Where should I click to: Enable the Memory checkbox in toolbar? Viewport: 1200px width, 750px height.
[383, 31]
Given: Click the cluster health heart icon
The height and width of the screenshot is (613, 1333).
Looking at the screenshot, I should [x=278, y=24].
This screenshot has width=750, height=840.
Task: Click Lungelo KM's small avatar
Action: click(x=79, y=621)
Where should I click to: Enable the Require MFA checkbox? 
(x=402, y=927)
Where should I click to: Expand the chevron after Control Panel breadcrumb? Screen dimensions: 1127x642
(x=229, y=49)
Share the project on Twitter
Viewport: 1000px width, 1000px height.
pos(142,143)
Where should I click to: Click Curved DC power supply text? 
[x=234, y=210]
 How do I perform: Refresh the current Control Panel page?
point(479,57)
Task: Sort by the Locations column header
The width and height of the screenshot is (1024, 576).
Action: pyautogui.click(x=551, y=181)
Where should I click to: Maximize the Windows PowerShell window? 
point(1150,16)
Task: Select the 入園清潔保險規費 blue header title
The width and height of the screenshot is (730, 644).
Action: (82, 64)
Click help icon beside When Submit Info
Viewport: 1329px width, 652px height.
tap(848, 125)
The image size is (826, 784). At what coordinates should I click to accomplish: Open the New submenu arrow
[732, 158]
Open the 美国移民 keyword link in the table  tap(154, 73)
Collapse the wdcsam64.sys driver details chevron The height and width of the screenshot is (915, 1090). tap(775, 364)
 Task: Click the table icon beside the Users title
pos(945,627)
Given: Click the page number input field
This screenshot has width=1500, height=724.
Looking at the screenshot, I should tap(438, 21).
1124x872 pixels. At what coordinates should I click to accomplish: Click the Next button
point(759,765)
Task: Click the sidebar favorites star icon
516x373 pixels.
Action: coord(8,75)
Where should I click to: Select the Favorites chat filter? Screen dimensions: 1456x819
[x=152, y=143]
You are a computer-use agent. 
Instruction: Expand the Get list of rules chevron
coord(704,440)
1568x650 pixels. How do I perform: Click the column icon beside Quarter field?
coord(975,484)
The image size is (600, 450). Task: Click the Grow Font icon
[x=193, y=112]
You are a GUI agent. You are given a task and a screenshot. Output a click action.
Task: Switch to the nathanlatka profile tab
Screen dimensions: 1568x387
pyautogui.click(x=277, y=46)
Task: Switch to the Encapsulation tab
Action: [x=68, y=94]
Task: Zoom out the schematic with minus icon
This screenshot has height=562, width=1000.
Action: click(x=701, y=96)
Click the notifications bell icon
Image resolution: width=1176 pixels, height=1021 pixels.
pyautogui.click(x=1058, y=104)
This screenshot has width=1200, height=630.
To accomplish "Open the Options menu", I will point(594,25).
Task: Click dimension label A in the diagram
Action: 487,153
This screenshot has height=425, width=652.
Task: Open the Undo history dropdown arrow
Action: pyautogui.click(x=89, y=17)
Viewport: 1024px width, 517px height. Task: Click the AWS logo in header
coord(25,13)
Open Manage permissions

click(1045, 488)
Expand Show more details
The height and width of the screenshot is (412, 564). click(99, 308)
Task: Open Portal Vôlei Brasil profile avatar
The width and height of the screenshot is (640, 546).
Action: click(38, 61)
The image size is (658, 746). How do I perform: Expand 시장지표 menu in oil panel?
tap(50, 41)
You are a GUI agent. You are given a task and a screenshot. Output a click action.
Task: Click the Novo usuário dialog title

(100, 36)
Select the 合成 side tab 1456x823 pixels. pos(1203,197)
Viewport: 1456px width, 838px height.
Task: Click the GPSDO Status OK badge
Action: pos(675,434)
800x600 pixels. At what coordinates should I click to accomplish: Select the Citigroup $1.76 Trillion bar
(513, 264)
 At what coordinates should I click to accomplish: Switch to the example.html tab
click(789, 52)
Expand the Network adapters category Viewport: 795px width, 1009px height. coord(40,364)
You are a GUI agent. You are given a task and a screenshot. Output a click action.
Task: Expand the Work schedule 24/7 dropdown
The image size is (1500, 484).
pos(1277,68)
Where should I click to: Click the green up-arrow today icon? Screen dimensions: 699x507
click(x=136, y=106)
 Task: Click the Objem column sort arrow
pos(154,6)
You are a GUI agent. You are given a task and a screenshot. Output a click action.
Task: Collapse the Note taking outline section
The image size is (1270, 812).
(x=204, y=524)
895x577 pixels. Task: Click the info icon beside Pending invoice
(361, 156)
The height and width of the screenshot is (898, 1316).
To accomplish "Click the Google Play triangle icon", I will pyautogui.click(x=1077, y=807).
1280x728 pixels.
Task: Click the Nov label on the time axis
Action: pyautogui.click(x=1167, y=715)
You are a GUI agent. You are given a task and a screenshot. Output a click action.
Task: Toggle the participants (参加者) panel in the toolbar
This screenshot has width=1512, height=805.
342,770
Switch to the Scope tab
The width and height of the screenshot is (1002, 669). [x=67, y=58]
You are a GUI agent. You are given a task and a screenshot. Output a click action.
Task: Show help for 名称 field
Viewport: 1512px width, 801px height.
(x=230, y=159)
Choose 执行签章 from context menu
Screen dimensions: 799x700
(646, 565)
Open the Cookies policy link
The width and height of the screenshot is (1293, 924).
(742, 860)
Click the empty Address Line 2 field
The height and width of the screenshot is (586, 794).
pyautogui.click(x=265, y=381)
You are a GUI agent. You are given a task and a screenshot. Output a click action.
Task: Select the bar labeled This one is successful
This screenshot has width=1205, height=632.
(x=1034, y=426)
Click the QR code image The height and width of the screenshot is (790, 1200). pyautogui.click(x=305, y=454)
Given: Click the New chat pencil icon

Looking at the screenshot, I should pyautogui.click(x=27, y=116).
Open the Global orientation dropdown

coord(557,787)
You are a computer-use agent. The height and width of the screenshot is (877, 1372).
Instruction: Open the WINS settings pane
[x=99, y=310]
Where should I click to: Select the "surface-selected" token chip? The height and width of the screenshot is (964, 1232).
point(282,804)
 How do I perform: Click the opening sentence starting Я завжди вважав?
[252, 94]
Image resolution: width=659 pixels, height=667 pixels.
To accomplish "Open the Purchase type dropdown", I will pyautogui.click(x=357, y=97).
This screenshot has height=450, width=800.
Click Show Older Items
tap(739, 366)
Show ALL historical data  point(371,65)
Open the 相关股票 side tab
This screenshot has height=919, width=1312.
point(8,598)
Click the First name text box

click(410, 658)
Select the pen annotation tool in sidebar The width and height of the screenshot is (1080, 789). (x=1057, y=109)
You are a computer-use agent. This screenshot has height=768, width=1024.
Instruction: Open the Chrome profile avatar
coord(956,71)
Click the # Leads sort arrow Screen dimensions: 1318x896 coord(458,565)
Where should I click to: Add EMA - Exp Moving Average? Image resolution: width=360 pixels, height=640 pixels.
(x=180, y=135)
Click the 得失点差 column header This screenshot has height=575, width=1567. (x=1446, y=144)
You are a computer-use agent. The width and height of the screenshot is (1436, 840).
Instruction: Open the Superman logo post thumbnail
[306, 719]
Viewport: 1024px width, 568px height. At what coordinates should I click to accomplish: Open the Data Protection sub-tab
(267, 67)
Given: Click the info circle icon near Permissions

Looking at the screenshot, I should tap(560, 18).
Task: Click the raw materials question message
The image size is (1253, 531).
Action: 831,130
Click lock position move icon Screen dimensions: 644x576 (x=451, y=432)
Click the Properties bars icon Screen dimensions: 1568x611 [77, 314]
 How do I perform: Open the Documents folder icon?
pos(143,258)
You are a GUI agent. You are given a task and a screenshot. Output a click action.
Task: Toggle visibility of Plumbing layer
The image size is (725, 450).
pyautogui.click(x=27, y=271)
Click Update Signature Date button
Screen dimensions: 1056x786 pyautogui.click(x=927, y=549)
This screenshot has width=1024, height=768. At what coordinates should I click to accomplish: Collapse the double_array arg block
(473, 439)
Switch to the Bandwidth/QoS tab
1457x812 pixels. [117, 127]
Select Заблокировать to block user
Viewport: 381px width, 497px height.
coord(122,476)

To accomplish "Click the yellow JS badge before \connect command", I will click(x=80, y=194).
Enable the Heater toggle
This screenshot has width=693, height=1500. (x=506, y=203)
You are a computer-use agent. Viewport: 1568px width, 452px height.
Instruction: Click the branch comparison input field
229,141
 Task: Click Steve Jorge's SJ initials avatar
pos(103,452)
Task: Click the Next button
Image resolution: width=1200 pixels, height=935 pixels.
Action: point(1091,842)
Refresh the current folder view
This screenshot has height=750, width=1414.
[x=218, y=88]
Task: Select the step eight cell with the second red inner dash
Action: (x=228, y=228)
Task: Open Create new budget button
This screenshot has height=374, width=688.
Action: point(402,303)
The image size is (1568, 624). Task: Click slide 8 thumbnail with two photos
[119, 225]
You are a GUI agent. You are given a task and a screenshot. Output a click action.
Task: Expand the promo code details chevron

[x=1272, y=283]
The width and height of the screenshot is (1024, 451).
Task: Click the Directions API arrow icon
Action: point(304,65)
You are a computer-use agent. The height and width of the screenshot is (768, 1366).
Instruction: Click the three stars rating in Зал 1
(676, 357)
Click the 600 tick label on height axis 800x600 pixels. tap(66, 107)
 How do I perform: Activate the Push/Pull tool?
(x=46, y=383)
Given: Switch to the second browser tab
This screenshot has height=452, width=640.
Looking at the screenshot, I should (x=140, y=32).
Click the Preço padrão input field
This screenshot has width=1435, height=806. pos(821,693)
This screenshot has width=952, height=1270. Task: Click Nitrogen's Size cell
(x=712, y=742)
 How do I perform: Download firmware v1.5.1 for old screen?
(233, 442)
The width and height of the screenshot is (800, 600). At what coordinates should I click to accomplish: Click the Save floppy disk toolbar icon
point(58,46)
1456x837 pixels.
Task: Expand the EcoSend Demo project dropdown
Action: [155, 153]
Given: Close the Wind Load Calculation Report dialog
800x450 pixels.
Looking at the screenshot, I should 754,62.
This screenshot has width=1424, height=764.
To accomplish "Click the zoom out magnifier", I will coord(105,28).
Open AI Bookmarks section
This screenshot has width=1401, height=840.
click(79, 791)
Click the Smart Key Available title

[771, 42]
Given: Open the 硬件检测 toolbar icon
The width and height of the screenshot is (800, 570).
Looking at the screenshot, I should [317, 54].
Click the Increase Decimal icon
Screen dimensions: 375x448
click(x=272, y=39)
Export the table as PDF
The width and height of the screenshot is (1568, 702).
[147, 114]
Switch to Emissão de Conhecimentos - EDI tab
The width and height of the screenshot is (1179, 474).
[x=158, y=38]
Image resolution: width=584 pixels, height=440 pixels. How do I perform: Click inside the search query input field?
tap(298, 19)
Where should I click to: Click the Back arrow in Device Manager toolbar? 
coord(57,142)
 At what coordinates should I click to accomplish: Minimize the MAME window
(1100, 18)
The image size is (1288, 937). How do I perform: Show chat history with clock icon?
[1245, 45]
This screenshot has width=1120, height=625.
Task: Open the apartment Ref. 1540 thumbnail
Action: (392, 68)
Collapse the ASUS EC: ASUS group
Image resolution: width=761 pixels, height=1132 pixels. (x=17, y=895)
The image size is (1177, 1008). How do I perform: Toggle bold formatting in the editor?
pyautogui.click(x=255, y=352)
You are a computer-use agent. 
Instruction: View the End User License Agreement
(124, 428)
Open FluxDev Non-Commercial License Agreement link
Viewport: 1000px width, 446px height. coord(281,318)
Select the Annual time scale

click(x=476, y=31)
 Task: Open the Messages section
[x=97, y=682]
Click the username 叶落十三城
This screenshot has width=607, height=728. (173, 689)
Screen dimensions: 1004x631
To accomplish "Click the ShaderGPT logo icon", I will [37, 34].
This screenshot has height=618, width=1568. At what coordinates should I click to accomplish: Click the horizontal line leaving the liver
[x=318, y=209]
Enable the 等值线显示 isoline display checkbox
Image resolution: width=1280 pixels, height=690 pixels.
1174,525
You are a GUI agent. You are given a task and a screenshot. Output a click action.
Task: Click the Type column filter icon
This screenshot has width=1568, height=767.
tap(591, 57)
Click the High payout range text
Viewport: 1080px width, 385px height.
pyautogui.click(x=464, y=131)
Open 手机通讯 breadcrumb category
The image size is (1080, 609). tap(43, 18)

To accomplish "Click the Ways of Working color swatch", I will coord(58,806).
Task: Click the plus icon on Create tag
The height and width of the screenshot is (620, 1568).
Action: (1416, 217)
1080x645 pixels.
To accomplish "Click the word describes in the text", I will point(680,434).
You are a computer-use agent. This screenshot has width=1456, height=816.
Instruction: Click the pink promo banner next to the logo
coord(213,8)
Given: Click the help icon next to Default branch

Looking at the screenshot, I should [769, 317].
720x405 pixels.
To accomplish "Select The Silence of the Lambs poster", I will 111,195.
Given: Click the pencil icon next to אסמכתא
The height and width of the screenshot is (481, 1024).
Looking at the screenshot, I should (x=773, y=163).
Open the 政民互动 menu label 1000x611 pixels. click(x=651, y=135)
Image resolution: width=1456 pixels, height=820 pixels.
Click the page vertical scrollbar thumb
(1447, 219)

──────────────────────────────

**ACTIVITY:** Copy each line of the data that contains the word "sidebar".

**WRITTEN RESPONSE:**
Task: Click the sidebar favorites star icon
Select the pen annotation tool in sidebar The width and height of the screenshot is (1080, 789). (x=1057, y=109)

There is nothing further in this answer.